Congratulations on making it through the PE exam!  How did the exam go?  What was your experience like?
I know all the future exam test-takers would love to hear your thoughts on the forum and/or on the survey below.  
 
HVAC &amp; Refrigeration Survey:  https://goo.gl/forms/56rDWahdm8aVBbRC3
Thermal &amp; Fluids Survey:  https://goo.gl/forms/LxHTB6wRYQ0eMGWG2
Machine Design &amp; Materials Survey:  https://goo.gl/forms/R7mYoZa9CwqKvmQE3
 
Just a friendly reminder, you cannot share the actual exam problems or solutions.


----------



## Mech_Engineer (Apr 25, 2018)

Justin,  do you have updated results to this survey? I'm interested to see them; particularly TFS results.


----------



## rich6490 (Apr 25, 2018)

Justin sent me the Mech Thermal Fluids Exam link a few weeks ago for the survey results (see below):

https://docs.google.com/forms/d/1rtoqA7WQAZxshUWFMJmoqi5zIJPZpYKzO91GM9hkLT4/viewanalytics


----------



## SacMe24 (Apr 25, 2018)

I would like to see the MDM results as well...


----------



## emmajuwa (Apr 25, 2018)

jvanoye said:


> I would like to see the MDM results as well...

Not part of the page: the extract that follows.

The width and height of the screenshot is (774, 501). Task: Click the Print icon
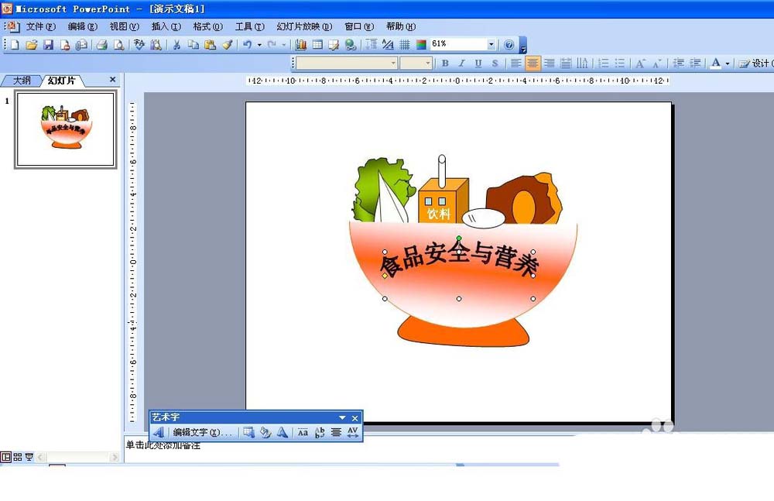[101, 45]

Did you complete the survey yet? You can see the responses and peoples opinion on the exam after the survey. https://docs.google.com/forms/d/e/1FAIpQLSeI07g2j35MMNzT4WiLguvV-3mToFYTvbzzDd0msX43Q3htXA/viewanalytics


----------



## SacMe24 (Apr 25, 2018)

emmajuwa said:


> Did you complete the survey yet? You can see the responses and peoples opinion on the exam after the survey. https://docs.google.com/forms/d/e/1FAIpQLSeI07g2j35MMNzT4WiLguvV-3mToFYTvbzzDd0msX43Q3htXA/viewanalytics


Yes I did, but the results don't seem to be complete and the information on the charts wasn't filled out when I completed the survey...


----------



## Mech_Engineer (Apr 25, 2018)

rich6490 said:


> Justin sent me the Mech Thermal Fluids Exam link a few weeks ago for the survey results (see below):
> 
> https://docs.google.com/forms/d/1rtoqA7WQAZxshUWFMJmoqi5zIJPZpYKzO91GM9hkLT4/viewanalytics


Oh, Thanks! When I completed the survey, it was right after the exam so there were only a few responses.


----------



## justin-hawaii (Apr 25, 2018)

Survey results can be found on the links below.

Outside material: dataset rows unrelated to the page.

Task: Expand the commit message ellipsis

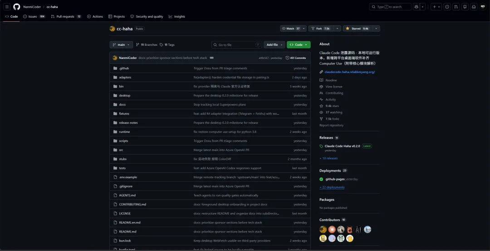Action: click(x=211, y=58)
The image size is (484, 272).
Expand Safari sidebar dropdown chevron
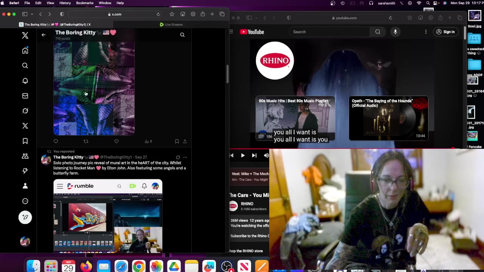(x=32, y=14)
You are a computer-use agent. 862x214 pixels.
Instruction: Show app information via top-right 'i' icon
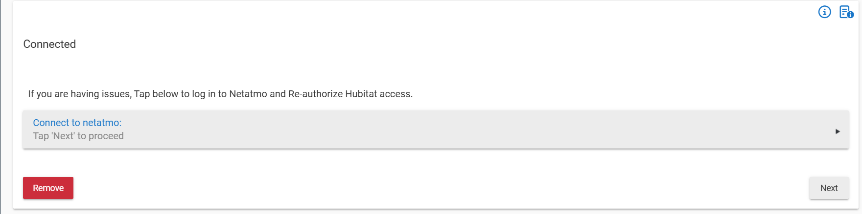coord(824,12)
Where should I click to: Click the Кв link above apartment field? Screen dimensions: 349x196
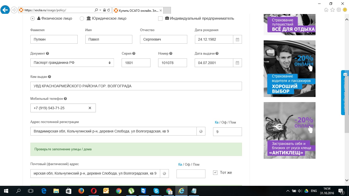[x=217, y=123]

HVAC/R:  https://docs.google.com/forms/d/1kvRzXbMQucabWkqN2Za-Pfs-NMJVBFOqgtEJowLhp4A/viewanalytics

MDM:  https://docs.google.com/forms/d/1LfplzRbt8XrP1IYwUrStlCfW4f1xOQOVGAkIAmh9g2I/viewanalytics

Thermal:  https://docs.google.com/forms/d/1rtoqA7WQAZxshUWFMJmoqi5zIJPZpYKzO91GM9hkLT4/viewanalytics


----------



## LuckyGuess (Apr 26, 2018)

HVAC consensus seems to be the exam was a little out of left field as far as questions covered.


----------



## sambisu (Apr 26, 2018)

LuckyGuess said:


> HVAC consensus seems to be the exam was a little out of left field as far as questions covered.


True statement.


----------



## Jimbo Three (Apr 27, 2018)

LuckyGuess said:


> HVAC consensus seems to be the exam was a little out of left field as far as questions covered.


Definitely agree.


----------



## justin-hawaii (Apr 28, 2018)

To thermal test takers,

What did you think about the thermal april 2018 test takers wishing that they studied more HVAC?


----------



## sayed (May 4, 2018)

LuckyGuess said:


> HVAC consensus seems to be the exam was a little out of left field as far as questions covered.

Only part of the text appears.